Two factors behind the success of agile methods are small, self-managed teams and empirical process control. But small teams don’t work for large, complex development projects. So how can we maintain the benefits of agility on a large scale? This is where the different agile scaling frameworks come into play.

Most companies rightly spend the initial stages of transformation gaining experience with agile principles. Applying Scrum or Kanban frameworks to pilot projects or within selected development teams enables this.

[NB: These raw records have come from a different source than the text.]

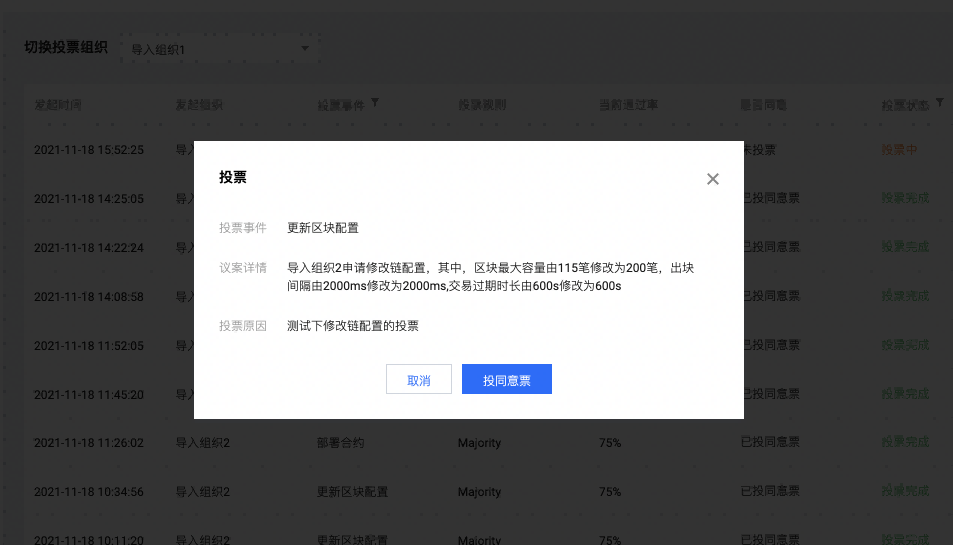
Task: Select the row dated 2021-11-18 15:52:25
Action: 89,150
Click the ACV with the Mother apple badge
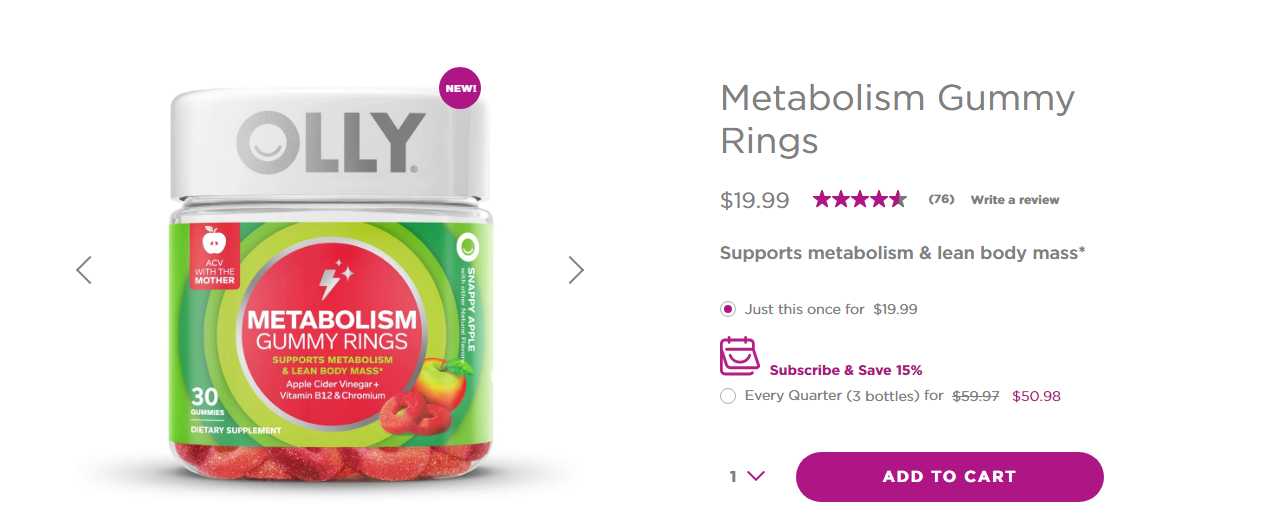Screen dimensions: 1266x526 [215, 257]
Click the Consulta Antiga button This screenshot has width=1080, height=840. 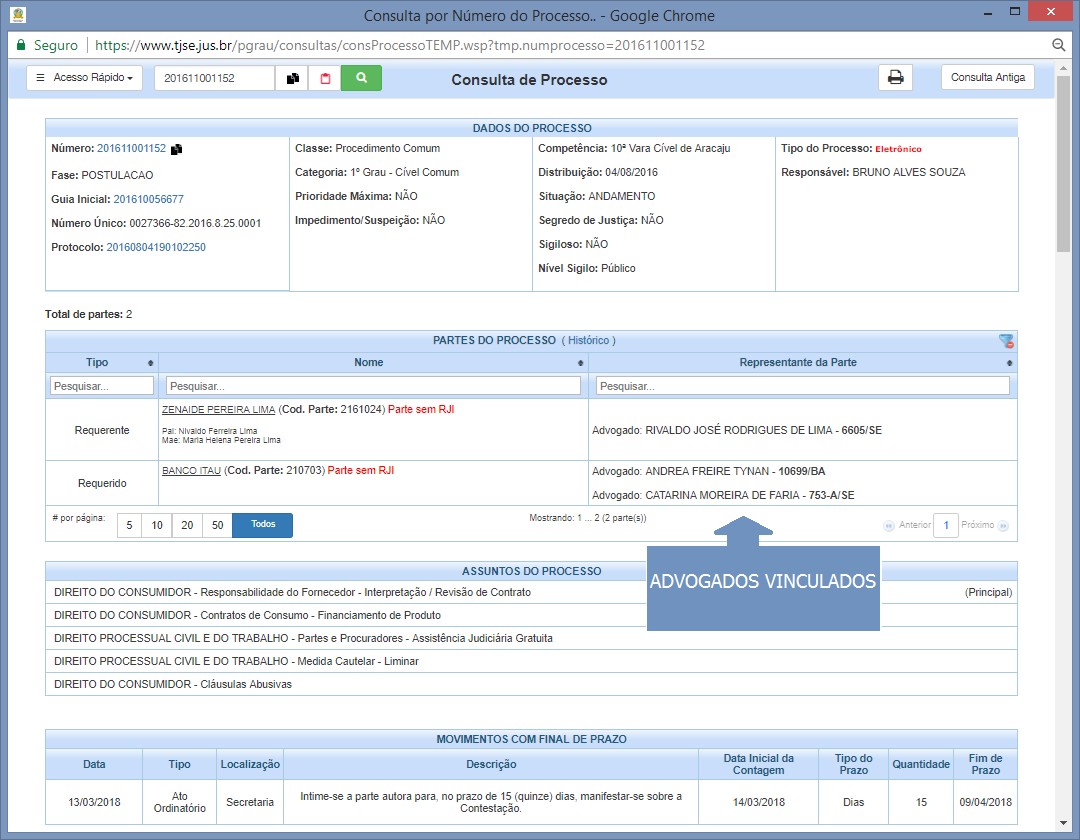[x=987, y=78]
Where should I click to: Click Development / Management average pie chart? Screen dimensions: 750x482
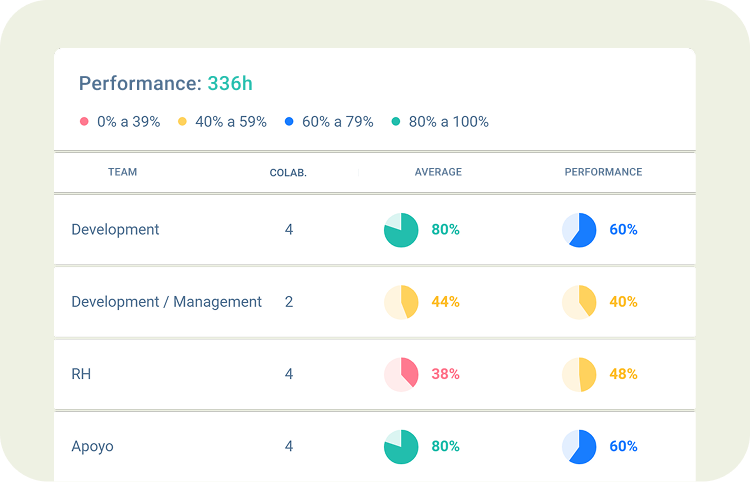pyautogui.click(x=401, y=302)
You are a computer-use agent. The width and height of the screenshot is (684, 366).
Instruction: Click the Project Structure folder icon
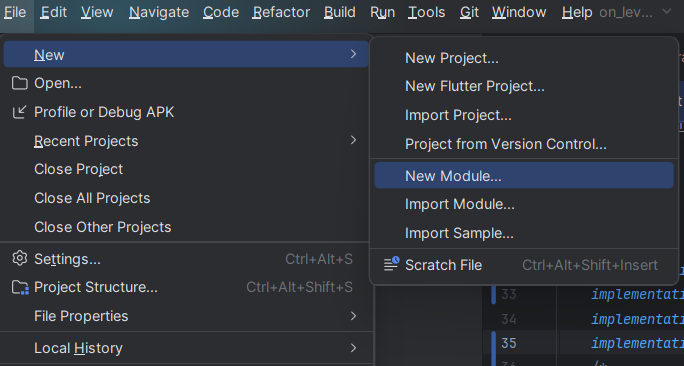pyautogui.click(x=20, y=287)
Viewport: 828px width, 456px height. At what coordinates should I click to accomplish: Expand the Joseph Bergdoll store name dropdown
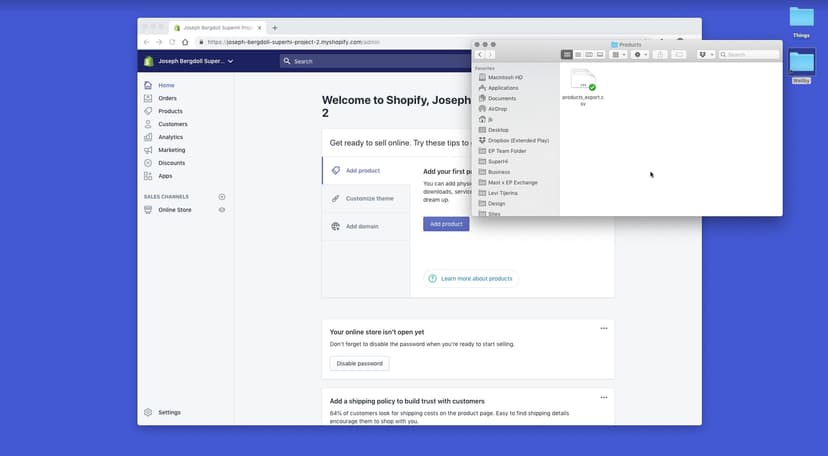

Successful outcomes will encourage companies to advocate the agile mindset and methods, so that:

  • More projects and development teams use Scrum or Kanban
  • Extensive and complex projects are accomplished with agile
  • Complete value streams become agile
  • The whole organization becomes agile

The scaled frameworks at a glance

The agile scaling frameworks expand Scrum via new structure elements for contextual scaling. In the DACH-region, the most prevalent frameworks are SAFe®, LeSS®, Scrum@Scale® and NEXUS®. These scaled frameworks are more complex compared to Scrum, and so present challenges for: leadership behavior; systems thinking related to product and organization; continuous integration ability; and collaboration among distributed teams.

Mindset and complexity among agile scaling frameworks can differ substantially. Indeed, the principle of empirical process control also applies to agile scaling. Agile scaling frameworks should therefore be implemented with some flexibility. It’s more important to use agile principles consistently, to gain familiarity with them first and then adapt them to your needs. In some frameworks, this self-conception is emphasized more than in the others. This way, learning spreads throughout the teams and across the organization.

Descriptive versus prescriptive

The variety of the agile scaling frameworks allows the company to develop an approach best suited to its specific starting point and purpose. This is where differences in flexibility and modularity play a decisive role.

Flexible frameworks like Scrum@Scale enable stepwise and cautious implementation. It can be launched and ramped up gradually, according to the company’s needs, starting with the modules that contribute the most to accomplishing the purpose.

Prescriptive approaches like SAFe® convey more certainty for inexperienced companies by providing concrete instructions and a prepared implementation-roadmap. Their systematic sequences and structure appeal more to executives used to traditional project management systems and detailed product engineering processes. However, that level of prescriptiveness adds more complexity

Frameworks

Change Management is essential

Regardless of which agile scaling framework you choose, the following steps are crucial, more so than with Scrum or Kanban in small projects:

  • Set up a convoying change management plan.
  • Show the necessity for change. Convince your employees.
  • Train your executives, in order to be able to support your teams as catalyst leaders.
  • Encourage pro-active leadership: executives must internalize agile principles and set an example.
  • Train your team members: provide a sufficient number of agile coaches.
  • Generate and communicate quick wins.

Using scaling frameworks enables you to realize large projects the agile way

  • Agile scaling frameworks are not contradictory to the success factors of Scrum.
  • In the DACH-region, the most prevalent frameworks are SAFe®, LeSS®, Scrum@Scale® and NEXUS®.
  • Mindset and complexity of the various agile scaling frameworks differ significantly.
  • Their higher complexity presents challenges for the leadership behavior; systems thinking around organization and product; continuous integration ability; and the collaboration among distributed teams.